(Items listed in a dataset)

Segment Open

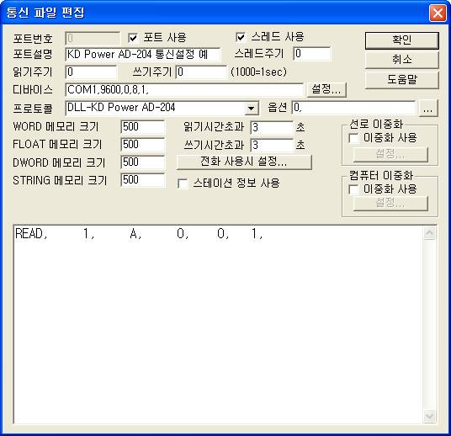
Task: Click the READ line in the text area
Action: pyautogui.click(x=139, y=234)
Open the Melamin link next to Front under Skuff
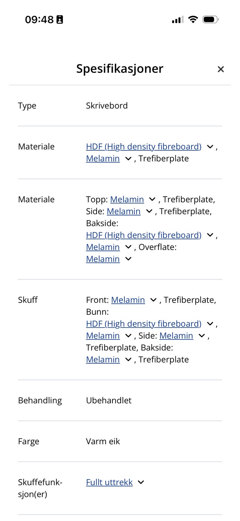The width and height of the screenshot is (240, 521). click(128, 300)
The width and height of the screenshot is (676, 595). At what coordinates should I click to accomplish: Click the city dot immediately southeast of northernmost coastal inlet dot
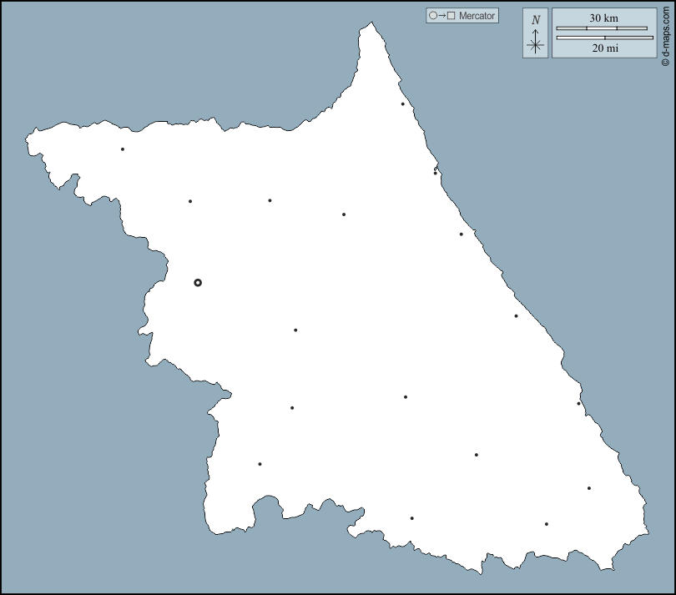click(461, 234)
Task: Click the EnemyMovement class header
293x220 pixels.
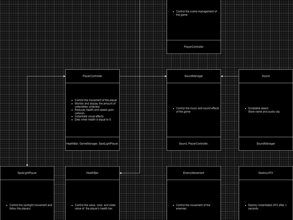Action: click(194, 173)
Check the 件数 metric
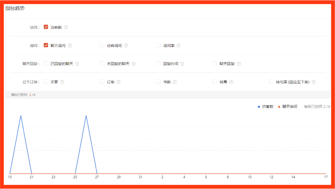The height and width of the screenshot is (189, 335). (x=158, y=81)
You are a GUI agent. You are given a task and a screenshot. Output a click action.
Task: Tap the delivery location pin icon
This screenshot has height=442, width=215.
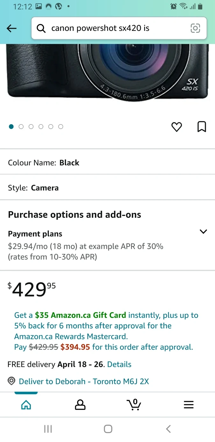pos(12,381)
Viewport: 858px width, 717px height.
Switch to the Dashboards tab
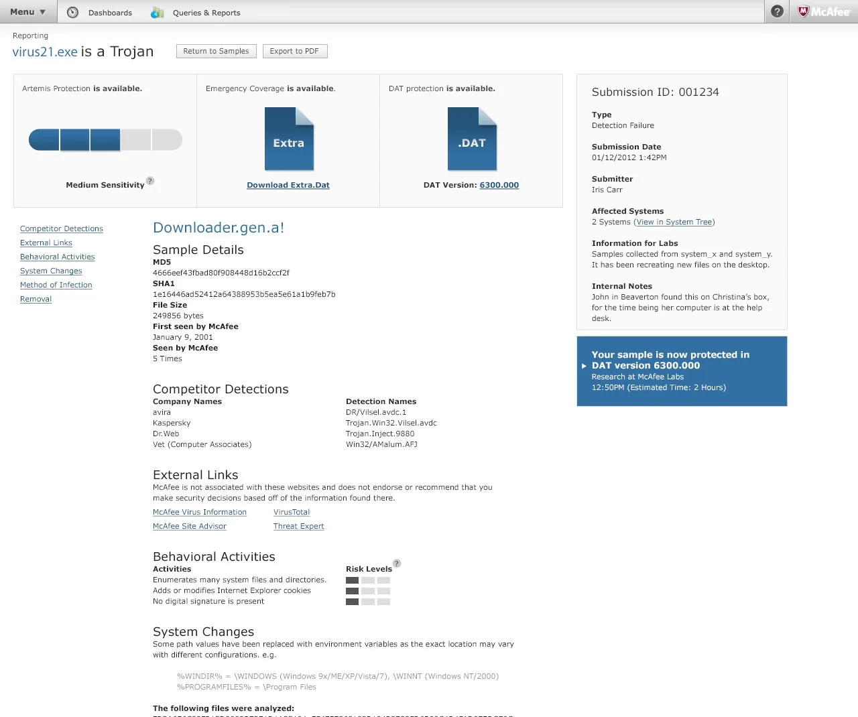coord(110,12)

Segment Closed
Segment Open

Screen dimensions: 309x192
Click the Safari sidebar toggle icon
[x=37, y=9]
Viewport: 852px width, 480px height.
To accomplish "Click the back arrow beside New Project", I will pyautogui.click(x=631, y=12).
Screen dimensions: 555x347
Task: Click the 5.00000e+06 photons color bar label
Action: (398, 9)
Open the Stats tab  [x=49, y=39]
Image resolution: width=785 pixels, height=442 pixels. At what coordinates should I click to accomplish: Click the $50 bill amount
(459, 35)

Segment Closed

*Work request*. From the records above, return each line that includes "Viewport".

*Result*.
Viewport: 858px width, 717px height.
Viewport: 852px width, 480px height.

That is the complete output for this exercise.